Single Point Destination
Budgeting, planning and forecasting must evolve into something more relevant to today’s operating environment.
Many organizations prepare budgets to estimate single-point future outcomes and allocate resources required to meet specific goals. Although this works well in a stable environment, this is far from true in today’s unstable world.
Emerging risks and opportunities are forcing the business to regularly re-examine its value proposition model and adapt its strategy. At the same time, the resources required to deliver superior performance are highly volatile and unpredictable.
As a result, goals are often becoming moving targets requiring regular monitoring and adjustments.
This raises the need to adopt modern FP&A processes that empower the business to evaluate performance beyond a specific point in time and swiftly respond to external and internal fluctuations.
The annual budget fails to make the business become forward-looking and plan beyond the 12 month period. On the contrary, continuous rolling forecasts help decision makers to:
- Focus more on the future rather than on the past
- Model future scenarios based on current business drivers
- Get insights in terms of where the organization is heading
- Highlight significant gaps between expected performance and defined budget targets
- Make informed decisions that are reflective of the business operational environment
Basing future decisions on a single point of view in today’s constantly evolving environment is not ideal. Decision makers should consider a range of potential outcomes, to better represent and understand possible scenarios.
Link Risks and Opportunities
Many budgets that companies are using are prepared from a numbers perspective only.
The norm here is to pull out past financial results, add or deduct a percentage amount to the chart of accounts line items. In most cases the numbers are dependent on inflation, interest, foreign exchange and GDP statistics.
Other performance drivers specific to the business such as category growth, market share, consumer behaviour, supply chain risk, website traffic, conversion rates and production capacity are often not considered.
Take for example the impact of social media today. Social media is increasingly empowering consumers granting them more buying power. Brand and user experiences are shared 24/7 on these platforms.
Brands that are able to align their value delivery models with consumer expectations stand to benefit above peers in terms of reputation and financial rewards.
As social media continues to provide a communication platform for consumers, it is vital that companies factor in social media risks and opportunities into their financial planning and analysis models.

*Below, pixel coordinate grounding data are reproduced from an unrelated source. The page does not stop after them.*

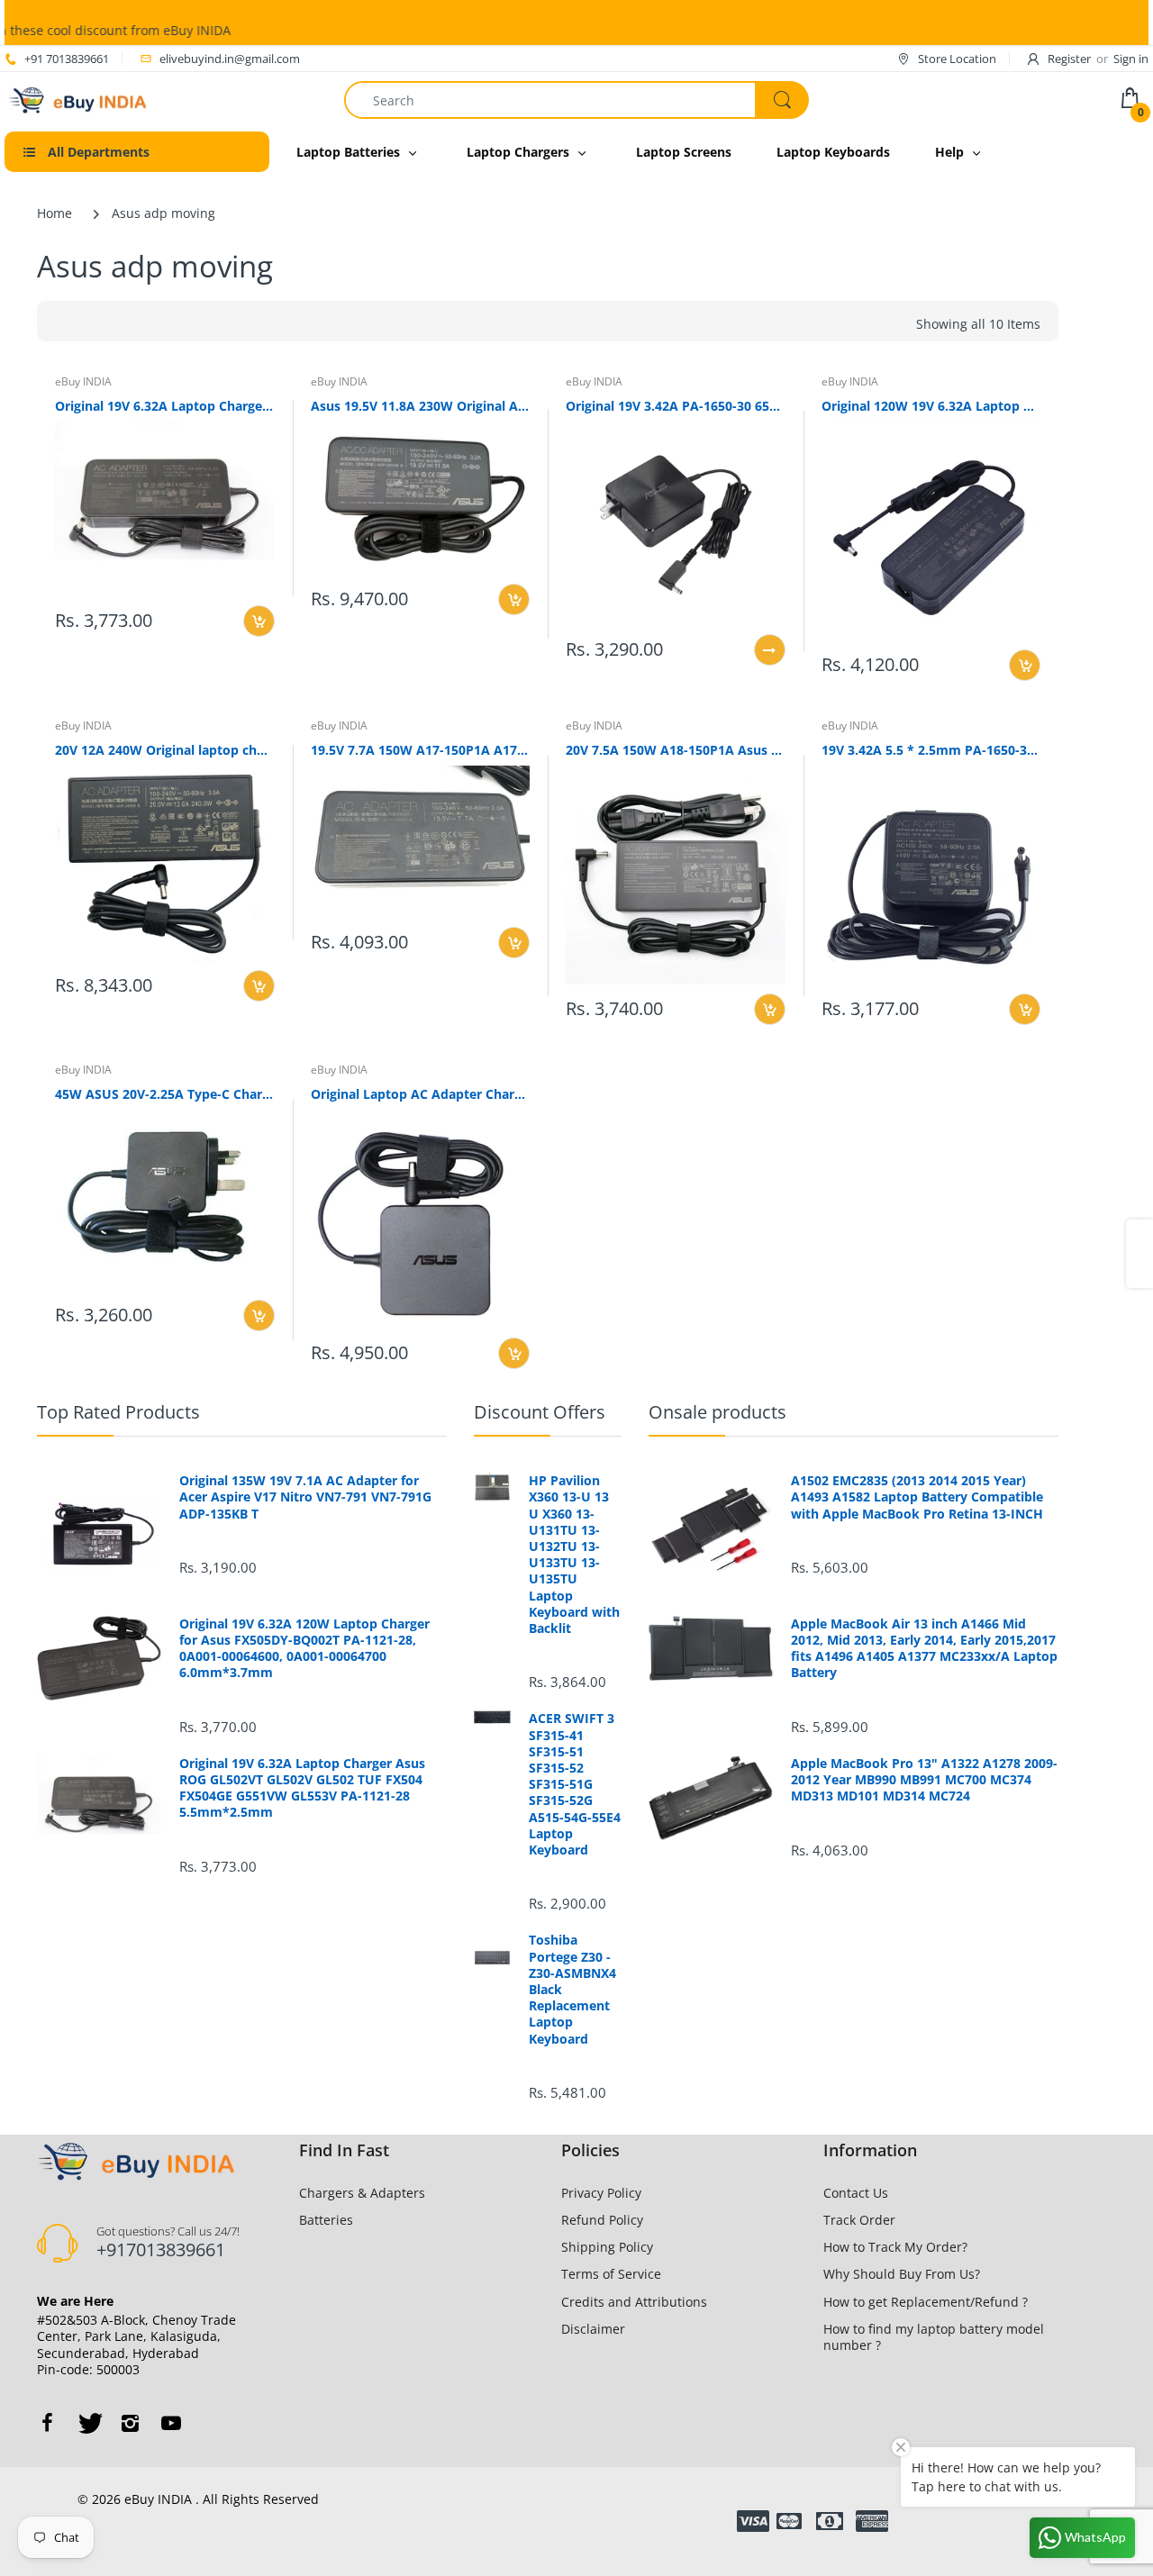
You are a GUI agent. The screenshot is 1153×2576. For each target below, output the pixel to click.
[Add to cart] (259, 621)
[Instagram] (130, 2422)
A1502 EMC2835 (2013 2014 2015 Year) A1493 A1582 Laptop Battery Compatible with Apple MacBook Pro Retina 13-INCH (917, 1497)
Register (1069, 58)
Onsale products (717, 1412)
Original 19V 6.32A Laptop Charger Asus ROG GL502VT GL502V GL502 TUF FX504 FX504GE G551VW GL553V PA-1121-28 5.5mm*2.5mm (165, 405)
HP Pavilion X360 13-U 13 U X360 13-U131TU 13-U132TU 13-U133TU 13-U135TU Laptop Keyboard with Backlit (574, 1555)
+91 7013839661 (66, 58)
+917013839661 (160, 2249)
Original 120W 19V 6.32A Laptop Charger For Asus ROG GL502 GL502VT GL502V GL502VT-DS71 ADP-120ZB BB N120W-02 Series (931, 405)
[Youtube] (171, 2422)
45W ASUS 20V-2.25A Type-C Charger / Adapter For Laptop (165, 1093)
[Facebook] (47, 2422)
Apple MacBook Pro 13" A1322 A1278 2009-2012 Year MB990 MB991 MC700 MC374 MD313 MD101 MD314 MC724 (924, 1779)
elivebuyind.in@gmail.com (229, 58)
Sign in (1130, 58)
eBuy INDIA (83, 381)
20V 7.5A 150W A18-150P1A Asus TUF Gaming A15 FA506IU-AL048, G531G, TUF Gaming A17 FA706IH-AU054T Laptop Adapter (675, 749)
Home (54, 213)
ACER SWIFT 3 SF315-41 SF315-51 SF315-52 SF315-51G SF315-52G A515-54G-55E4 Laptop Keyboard (575, 1784)
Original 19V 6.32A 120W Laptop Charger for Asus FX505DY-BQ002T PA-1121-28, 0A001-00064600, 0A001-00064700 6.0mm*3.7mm (304, 1649)
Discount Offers (539, 1412)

Building new capabilities capable of integrating and interpreting multiple sources of data and business drivers is the first step towards progress.
Complex Spreadsheets Standing in the Way of Progress
To succeed in a hyper-competitive environment, the business must be able to make informed decisions and move on with speed. This requires the company to incorporate a flexible budgeting and forecasting framework that helps it to instantly develop and analyze different scenarios.

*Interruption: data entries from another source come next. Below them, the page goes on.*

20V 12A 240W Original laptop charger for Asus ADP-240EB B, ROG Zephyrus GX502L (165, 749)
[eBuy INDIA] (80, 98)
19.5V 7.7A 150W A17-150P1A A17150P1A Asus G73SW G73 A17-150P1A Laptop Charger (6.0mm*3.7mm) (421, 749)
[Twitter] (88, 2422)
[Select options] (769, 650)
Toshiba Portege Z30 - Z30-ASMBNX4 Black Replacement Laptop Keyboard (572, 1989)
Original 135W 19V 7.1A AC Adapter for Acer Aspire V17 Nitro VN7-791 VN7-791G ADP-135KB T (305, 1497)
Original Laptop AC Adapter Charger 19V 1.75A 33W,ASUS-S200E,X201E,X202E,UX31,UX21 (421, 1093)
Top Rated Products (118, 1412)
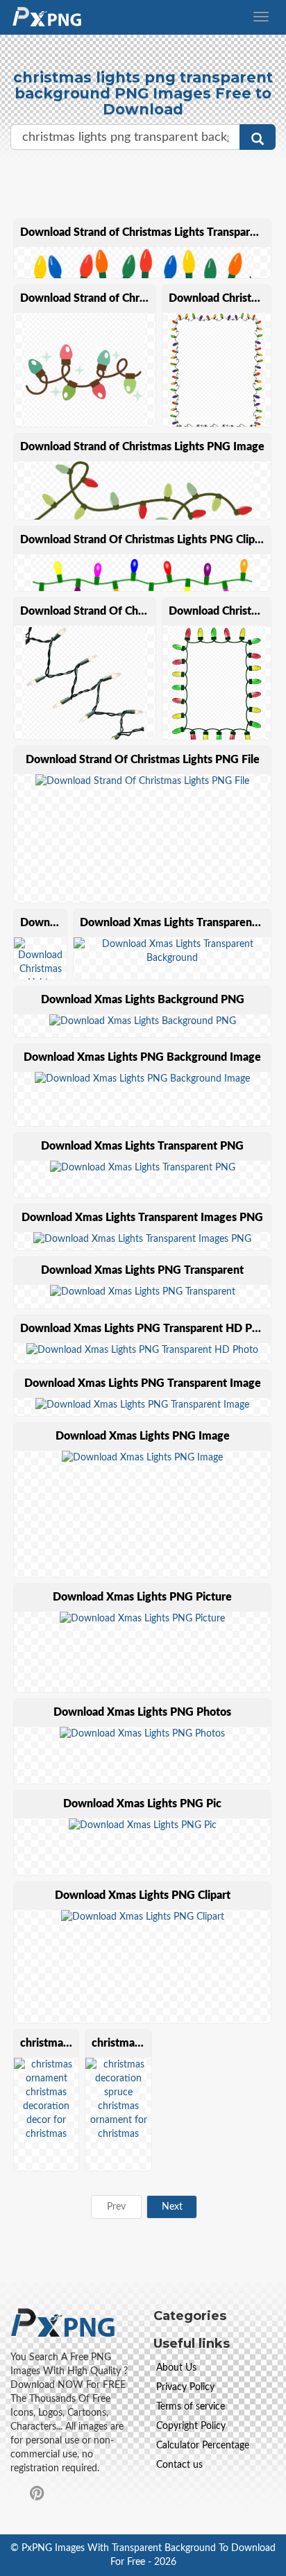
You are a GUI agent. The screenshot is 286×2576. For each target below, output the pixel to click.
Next (172, 2207)
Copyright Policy (191, 2426)
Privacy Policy (185, 2387)
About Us (176, 2368)
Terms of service (190, 2407)
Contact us (179, 2465)
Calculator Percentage (202, 2445)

A lot of companies are incapable of producing this analysis quickly, mainly because the majority of systems in place are not essentially fit for purpose. Complex spreadsheets only the creator understand are dominant.
Challenges arise when individuals attempt to add additional budget and forecast line items or change formulas and are unable to do so. The file is sent back to the creator for amendments.
This review-revise-redistribute cycle increases data latency and slows down decision making.
Finance should replace complex spreadsheets with new collaborative technologies. This will help streamline and standardize FP&A. Cloud solutions improve collaboration and response times between users, enhance governance and control by reducing version control problems. Also, the likelihood of input errors getting unnoticed is reduced.
Centralizing budgeting and forecasting across the business ensures that inputs to the process follow common standards and classifications. This reduces the need for people to add additional budget and forecast line items, helps track progress across all business areas and enable easy re-forecasting without changing the entire model.
Given this current world of advanced analytics and IoT, machines keep on getting smarter. Leveraging improved computing power, they are now able to aggregate large data sets, identify patterns and correlations and inform predictions within shorter time frames.
Although adoption of emerging technologies is not yet mainstream, the potential for companies to augment human and machine capabilities and shift from reactive to anticipatory driver-based planning is massive.
Budgeting and forecasting transformation is not achievable overnight. Learn from past failures and understand why a prediction went wrong. The idea is not to seek certainty, but rather to influence the future.
Instead of setting the organization on a particular path, Finance should focus on identifying a range of potential outcomes and help decision makers make rational strategic decisions based on the most plausible set of scenarios.